Audition du juge Burgaud
Par Pierre le 9 février 2006, 09:57 - Reflets - Lien permanent
C'était bien la moindre des choses, par rapport à mes billets précédents, j'ai regardé l'audition du juge Burgaud devant la Commission parlementaire.
Longue mise au point par le président de cette commission pour rappeler que ce n'était pas un tribunal.
Mise au point également pour signaler qu'au moindre écart des victimes présentes , la salle serait évacuée.
Là j'ai un peu tiqué.
Le juge était assisté par ses deux avocats qui devaient rester silencieux mais qui ne purent s'empêcher, hors retransmission en direct bien sûr, de souffler des réponses à leur client.
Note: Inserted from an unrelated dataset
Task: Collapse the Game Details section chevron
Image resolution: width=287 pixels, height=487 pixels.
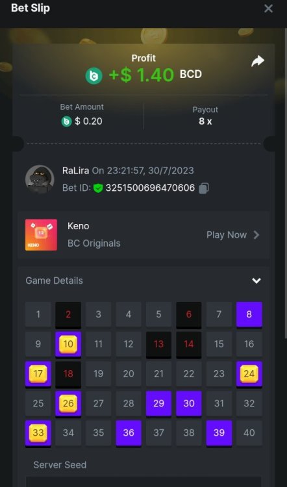Action: click(x=256, y=281)
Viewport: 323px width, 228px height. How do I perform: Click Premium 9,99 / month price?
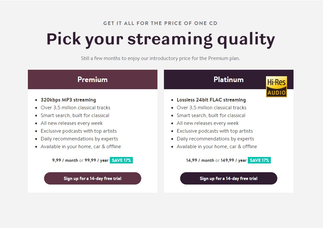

Ce qui provoqua d'ailleurs une réflexion du rapporteur de la commission.
Sur la forme
Rien à dire, prestation télévisée impeccable.
Impeccable dans le sens où toute la morgue, la dureté, l'inhumanité décrites par ses victimes ont disparu. Le teint blême, hésitant, il en arrive à donner lui aussi une impression de victime.
C'est un choix d'image plus porteur que celle d'un homme froid et cassant.
Sur le fond
Par petites touches, l'air de ne pas y toucher, il a plus décrit les mécanismes qui l'ont amené à une erreur d'appréciation inéluctable (d'autres affaires du même type, des témoignages abominables, des confirmations de la police, d'experts mais oubliant de mentionner qu'il existait des éléments en sens contraire fournis par les avocats des accusés) car l'erreur elle-même, il ne la reconnaît pas franchement.
Et si lors de son enquête, il se voulait seul à décider, il se réfugie maintenant derrière un système. Personne ne lui a dit qu'il faisait fausse route.
A-t-il fait part de ses doutes sur la culpabilité des accusés à "personne" ou a-t-il présenté un dossier qu'il voulait "betonné" ??
Par cercles concentriques, une vérité doit apparaître, minutieusement préparée par ses défenseurs : c'est une erreur de diagnostic tout à fait explicable par des causes "environnementales", mais en aucun cas une faute professionnelle, un estompement de la norme (qui prévoit notamment une instruction à charge et à décharge et le respect de la présomption d'innocence)
Les questions précises du rapporteur déstabilisaient manifestement cette ligne de défense.
N'importe qui peut comprendre que ce jeune magistrat a été complètement dépassé dans cette affaire.
Mais pourquoi, vu sa jeunesse et son inexpérience qu'il met en avant aujourd'hui, n'a-t-il pas été plus habité par le doute rationnel, qui procède de l'esprit critique, pendant son instruction ??